> [Exercise prompt] Tell me how many lines in the entries below contain the word "menu"; reply with the number and nothing else.

> [Supplied entries]
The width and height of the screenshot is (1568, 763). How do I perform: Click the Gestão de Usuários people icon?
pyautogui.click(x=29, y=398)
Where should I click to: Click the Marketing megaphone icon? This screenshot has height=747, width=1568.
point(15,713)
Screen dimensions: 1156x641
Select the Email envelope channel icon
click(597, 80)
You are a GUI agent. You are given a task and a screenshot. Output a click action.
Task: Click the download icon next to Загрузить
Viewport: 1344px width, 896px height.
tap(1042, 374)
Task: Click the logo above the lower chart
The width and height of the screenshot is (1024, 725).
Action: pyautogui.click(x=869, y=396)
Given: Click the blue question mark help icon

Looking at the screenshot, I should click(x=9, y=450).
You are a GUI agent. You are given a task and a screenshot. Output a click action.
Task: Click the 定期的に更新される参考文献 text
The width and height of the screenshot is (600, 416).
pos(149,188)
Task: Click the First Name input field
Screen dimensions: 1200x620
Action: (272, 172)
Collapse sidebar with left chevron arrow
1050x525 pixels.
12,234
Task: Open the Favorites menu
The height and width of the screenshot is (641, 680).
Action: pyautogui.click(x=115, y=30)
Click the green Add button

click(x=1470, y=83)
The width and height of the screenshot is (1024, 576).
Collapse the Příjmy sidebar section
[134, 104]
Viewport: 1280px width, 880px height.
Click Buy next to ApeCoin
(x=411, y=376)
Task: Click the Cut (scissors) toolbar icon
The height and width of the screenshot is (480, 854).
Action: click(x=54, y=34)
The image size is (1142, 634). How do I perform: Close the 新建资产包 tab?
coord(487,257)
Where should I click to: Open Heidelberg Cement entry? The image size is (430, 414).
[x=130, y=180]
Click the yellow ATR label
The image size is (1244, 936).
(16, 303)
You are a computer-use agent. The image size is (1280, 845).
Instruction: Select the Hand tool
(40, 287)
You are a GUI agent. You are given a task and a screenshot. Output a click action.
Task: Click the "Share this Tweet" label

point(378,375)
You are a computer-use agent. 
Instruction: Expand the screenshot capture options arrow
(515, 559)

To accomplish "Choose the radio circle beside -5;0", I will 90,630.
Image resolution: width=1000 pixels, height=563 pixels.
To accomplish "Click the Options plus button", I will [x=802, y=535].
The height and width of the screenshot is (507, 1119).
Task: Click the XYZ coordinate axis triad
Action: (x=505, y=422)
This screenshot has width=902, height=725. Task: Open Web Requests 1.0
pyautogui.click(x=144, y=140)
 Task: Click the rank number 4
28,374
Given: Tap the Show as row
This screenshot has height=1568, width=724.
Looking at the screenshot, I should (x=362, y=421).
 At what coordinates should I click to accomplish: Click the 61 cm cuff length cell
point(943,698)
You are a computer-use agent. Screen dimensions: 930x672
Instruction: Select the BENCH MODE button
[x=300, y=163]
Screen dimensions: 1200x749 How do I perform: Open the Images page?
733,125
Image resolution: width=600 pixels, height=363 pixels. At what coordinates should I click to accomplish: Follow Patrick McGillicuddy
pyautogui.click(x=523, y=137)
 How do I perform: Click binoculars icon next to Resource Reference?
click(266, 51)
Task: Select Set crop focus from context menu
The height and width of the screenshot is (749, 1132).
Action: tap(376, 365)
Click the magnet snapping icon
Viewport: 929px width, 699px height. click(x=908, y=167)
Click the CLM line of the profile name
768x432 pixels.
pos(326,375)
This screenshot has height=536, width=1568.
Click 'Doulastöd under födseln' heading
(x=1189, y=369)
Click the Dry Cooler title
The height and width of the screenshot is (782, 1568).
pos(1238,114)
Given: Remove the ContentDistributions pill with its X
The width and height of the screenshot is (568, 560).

> [Solution to the problem] 2